WHAT NEEDS TO BE DONE:
Search the listing for the word "purple" and return each line that contains it.

EXTRACTED INFORMATION:
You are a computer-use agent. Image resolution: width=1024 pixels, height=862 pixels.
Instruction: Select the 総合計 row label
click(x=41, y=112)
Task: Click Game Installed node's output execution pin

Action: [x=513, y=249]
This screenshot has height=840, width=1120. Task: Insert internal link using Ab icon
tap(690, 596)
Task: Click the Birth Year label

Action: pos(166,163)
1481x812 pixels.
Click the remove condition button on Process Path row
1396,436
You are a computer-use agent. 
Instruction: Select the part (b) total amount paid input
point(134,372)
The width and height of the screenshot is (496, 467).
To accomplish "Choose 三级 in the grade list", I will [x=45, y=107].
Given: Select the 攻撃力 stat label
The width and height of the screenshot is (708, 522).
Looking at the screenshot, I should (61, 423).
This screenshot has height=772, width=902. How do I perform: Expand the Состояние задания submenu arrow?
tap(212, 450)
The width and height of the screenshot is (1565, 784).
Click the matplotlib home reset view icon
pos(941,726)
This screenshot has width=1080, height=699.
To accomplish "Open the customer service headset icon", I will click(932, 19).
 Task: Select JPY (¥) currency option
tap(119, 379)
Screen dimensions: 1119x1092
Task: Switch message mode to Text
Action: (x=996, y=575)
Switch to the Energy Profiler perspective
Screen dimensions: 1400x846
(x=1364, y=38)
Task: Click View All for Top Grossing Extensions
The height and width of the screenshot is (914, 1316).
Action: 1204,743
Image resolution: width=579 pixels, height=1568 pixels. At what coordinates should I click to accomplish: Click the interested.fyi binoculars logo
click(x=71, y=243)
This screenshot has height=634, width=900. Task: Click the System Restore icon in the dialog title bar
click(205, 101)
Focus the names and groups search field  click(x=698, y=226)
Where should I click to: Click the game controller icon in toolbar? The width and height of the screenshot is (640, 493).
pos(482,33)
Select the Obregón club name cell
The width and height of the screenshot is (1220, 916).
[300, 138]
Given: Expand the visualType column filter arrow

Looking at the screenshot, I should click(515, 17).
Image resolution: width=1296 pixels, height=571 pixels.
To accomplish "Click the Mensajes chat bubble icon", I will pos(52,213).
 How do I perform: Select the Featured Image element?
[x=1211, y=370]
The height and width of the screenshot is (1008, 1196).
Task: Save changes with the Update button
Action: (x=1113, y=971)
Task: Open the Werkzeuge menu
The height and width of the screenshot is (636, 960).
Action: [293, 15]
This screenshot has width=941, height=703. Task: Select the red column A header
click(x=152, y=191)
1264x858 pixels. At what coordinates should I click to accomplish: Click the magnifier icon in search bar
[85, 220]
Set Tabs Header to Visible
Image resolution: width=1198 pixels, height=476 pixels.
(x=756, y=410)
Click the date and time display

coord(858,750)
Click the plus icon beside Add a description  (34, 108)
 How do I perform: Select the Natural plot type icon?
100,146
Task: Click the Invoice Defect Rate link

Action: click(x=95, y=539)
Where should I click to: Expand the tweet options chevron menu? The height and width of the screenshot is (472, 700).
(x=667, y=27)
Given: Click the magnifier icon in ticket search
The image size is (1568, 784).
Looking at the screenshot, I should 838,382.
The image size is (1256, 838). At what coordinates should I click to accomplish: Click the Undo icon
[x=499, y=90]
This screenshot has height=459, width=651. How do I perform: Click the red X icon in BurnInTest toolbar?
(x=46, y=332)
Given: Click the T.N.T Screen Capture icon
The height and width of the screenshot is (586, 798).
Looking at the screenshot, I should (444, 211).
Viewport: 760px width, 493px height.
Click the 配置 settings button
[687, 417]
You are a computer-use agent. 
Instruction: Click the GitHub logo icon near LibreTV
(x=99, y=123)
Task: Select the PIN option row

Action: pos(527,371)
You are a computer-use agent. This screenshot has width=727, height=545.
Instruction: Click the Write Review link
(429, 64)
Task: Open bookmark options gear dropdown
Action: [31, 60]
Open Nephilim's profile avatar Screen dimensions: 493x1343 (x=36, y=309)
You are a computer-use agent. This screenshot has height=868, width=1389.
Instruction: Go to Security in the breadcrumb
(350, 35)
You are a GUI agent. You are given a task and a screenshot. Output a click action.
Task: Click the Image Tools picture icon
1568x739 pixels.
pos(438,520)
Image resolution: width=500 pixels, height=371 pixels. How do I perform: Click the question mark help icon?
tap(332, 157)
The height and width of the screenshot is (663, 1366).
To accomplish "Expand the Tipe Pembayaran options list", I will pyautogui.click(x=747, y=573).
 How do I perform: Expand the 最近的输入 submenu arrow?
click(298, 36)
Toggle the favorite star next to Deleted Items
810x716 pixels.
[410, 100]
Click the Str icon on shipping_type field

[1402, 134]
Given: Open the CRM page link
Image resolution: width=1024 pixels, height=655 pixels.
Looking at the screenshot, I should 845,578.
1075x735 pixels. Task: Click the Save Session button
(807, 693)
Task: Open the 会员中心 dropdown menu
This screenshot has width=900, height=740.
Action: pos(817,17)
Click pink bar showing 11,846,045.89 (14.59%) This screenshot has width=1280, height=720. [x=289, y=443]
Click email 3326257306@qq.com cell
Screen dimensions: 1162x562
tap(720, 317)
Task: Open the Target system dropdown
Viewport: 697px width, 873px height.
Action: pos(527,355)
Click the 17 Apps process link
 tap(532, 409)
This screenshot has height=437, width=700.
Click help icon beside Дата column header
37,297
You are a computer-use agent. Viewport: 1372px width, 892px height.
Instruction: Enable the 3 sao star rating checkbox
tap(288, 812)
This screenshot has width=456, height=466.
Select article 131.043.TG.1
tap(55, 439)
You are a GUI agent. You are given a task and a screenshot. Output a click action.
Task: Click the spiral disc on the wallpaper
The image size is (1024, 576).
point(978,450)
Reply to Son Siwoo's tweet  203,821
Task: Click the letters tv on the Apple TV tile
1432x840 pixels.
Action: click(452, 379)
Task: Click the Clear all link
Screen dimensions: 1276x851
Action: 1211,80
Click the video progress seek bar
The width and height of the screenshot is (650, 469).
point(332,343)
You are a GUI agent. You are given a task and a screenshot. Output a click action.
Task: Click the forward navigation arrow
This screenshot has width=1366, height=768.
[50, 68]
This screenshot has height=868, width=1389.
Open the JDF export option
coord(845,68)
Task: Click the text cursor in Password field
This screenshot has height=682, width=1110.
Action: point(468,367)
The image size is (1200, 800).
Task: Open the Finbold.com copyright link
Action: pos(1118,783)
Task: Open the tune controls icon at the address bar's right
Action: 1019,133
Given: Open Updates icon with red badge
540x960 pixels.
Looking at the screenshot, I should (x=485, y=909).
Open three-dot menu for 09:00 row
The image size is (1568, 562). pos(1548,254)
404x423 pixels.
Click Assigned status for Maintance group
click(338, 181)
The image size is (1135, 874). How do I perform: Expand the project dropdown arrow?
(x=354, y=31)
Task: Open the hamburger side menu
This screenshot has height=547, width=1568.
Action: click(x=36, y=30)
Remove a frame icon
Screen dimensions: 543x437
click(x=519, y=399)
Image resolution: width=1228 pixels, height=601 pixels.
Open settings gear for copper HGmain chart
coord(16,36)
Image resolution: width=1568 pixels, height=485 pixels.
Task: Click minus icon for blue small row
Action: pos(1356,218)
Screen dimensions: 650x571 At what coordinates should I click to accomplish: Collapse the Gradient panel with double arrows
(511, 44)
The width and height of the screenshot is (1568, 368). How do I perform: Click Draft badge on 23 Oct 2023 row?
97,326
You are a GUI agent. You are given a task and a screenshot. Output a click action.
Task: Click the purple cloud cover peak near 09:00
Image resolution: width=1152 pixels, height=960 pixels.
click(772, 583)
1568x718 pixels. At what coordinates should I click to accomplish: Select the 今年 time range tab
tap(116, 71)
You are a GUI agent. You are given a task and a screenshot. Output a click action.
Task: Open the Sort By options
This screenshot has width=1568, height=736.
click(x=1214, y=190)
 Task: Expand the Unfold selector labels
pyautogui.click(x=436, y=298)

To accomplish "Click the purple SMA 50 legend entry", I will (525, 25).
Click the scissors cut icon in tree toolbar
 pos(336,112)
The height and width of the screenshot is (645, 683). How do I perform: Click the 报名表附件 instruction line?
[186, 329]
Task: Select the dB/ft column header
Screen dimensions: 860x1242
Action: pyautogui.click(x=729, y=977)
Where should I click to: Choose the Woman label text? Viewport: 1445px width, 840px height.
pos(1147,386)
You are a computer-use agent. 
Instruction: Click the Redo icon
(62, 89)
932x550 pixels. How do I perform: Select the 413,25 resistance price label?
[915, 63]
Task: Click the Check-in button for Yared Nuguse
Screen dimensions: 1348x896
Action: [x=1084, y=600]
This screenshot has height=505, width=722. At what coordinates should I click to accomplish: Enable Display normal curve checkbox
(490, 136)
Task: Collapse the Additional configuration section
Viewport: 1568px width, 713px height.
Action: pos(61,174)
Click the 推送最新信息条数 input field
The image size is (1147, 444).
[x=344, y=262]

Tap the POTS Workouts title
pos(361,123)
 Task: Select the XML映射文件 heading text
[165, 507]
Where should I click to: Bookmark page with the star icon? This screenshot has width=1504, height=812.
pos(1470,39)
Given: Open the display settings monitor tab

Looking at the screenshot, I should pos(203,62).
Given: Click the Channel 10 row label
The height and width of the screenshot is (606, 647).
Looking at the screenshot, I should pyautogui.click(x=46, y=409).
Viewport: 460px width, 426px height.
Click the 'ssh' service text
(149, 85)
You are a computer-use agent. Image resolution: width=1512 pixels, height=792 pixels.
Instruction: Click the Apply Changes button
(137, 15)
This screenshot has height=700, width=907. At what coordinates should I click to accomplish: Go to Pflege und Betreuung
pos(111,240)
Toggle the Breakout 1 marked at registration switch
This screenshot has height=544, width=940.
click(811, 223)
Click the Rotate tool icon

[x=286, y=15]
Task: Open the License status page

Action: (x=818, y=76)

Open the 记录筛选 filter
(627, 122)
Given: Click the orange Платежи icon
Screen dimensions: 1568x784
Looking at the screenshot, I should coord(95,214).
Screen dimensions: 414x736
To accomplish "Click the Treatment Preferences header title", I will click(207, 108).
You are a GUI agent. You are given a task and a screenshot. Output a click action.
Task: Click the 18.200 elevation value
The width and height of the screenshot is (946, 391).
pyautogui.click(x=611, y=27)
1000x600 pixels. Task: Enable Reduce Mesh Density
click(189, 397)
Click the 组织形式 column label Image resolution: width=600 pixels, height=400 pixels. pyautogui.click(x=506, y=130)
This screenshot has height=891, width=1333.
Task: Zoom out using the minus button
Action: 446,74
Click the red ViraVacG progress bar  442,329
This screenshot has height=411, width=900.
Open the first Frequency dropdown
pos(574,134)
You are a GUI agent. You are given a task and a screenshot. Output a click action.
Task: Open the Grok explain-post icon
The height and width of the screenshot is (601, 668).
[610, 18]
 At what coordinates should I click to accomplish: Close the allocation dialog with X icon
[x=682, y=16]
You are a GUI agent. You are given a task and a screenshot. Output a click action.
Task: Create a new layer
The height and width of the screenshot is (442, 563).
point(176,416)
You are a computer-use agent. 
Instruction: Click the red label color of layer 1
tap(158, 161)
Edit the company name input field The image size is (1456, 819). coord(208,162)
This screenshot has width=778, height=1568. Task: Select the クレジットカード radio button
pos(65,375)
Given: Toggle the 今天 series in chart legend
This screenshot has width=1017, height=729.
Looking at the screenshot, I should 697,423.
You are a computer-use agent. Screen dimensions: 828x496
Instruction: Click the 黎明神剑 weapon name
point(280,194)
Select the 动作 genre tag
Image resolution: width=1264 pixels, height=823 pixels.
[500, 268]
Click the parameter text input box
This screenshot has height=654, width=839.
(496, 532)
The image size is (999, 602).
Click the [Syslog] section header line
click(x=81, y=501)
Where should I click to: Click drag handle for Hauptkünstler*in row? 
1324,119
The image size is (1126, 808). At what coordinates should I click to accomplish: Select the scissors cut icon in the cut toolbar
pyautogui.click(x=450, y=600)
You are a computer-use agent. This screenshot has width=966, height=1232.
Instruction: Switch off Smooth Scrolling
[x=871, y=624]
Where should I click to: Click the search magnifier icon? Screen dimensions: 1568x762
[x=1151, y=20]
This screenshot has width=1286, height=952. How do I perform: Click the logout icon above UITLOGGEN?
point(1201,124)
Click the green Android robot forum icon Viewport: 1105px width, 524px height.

ANSWER FOR THE TASK:
Task: Click the purple cloud cover peak near 09:00
To accomplish "Click the purple SMA 50 legend entry", I will (525, 25).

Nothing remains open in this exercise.